→ ABOUT THIS TASK
Your output should be exactly the lines from the one containing "Where should I" through the last line of the listing, and nothing else. Pictures stay out.

========

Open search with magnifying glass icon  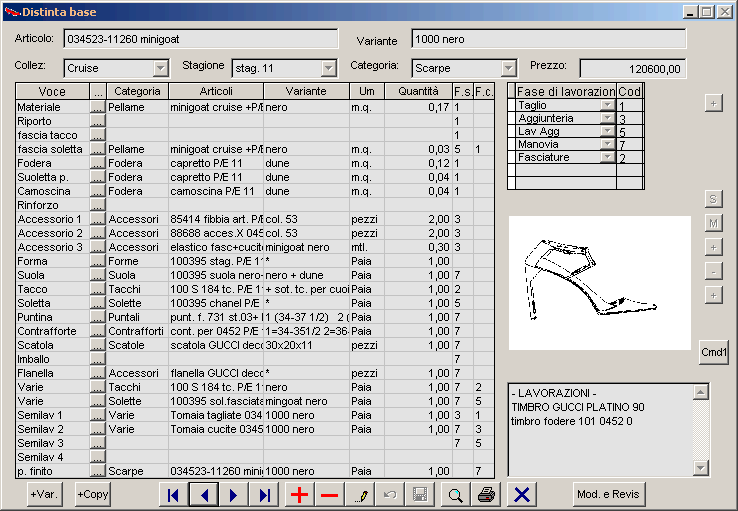455,495
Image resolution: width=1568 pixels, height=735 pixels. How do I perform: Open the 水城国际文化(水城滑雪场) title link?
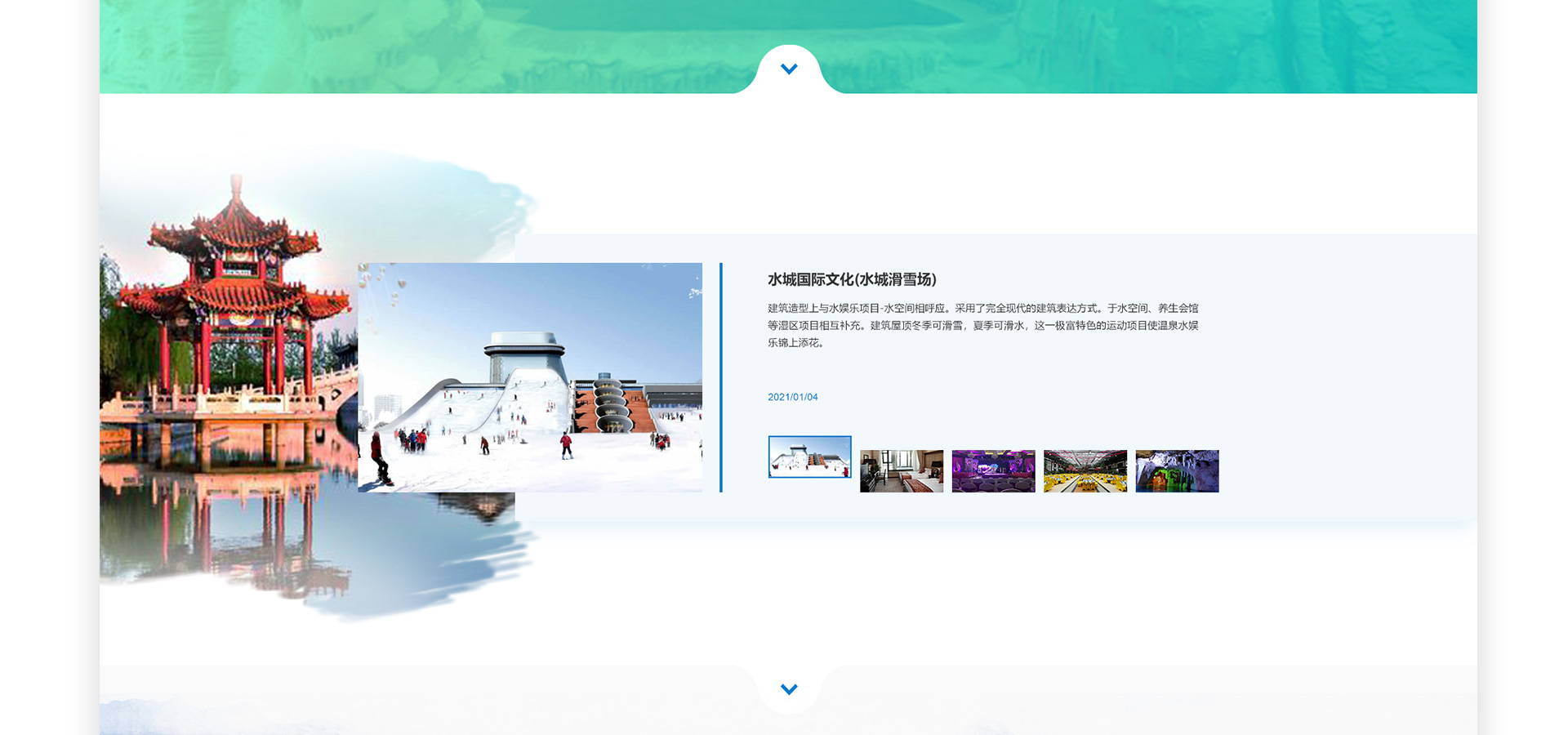(x=852, y=279)
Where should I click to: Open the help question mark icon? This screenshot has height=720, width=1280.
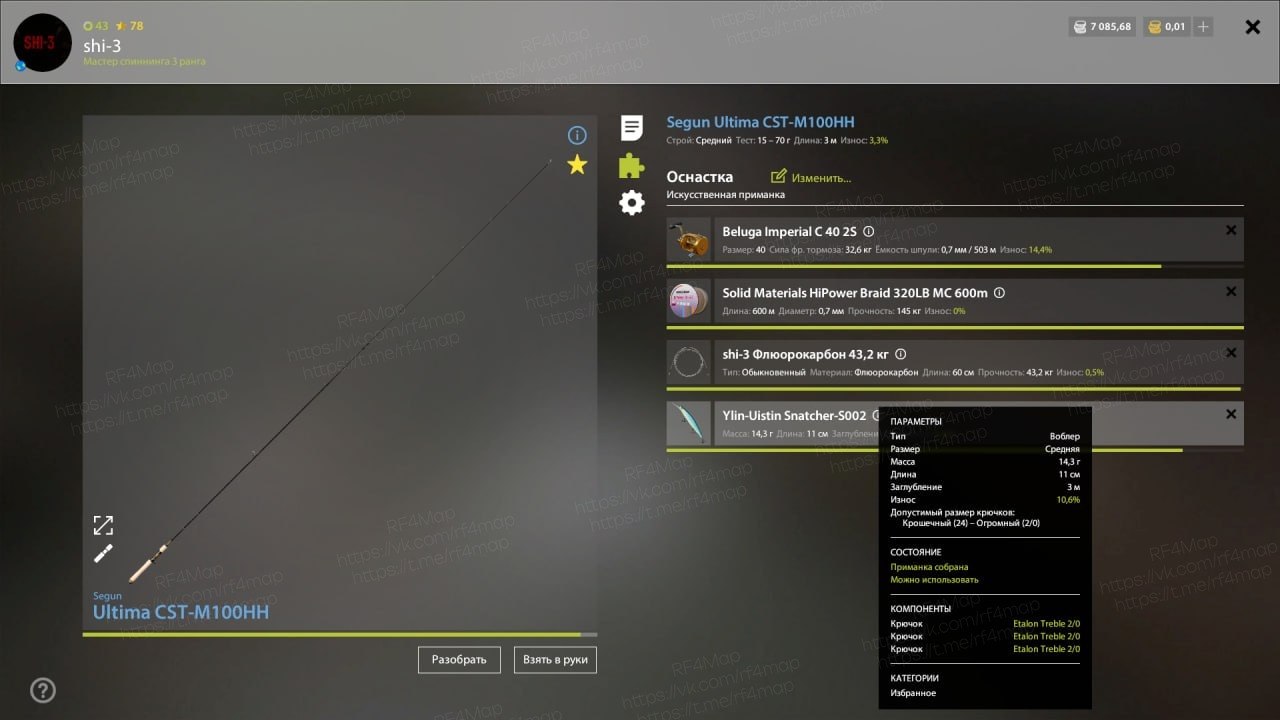[x=43, y=690]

========

→ RESULT FOR THIS EXERCISE
Where should I click to: Open the help question mark icon? This screenshot has height=720, width=1280.
[x=43, y=690]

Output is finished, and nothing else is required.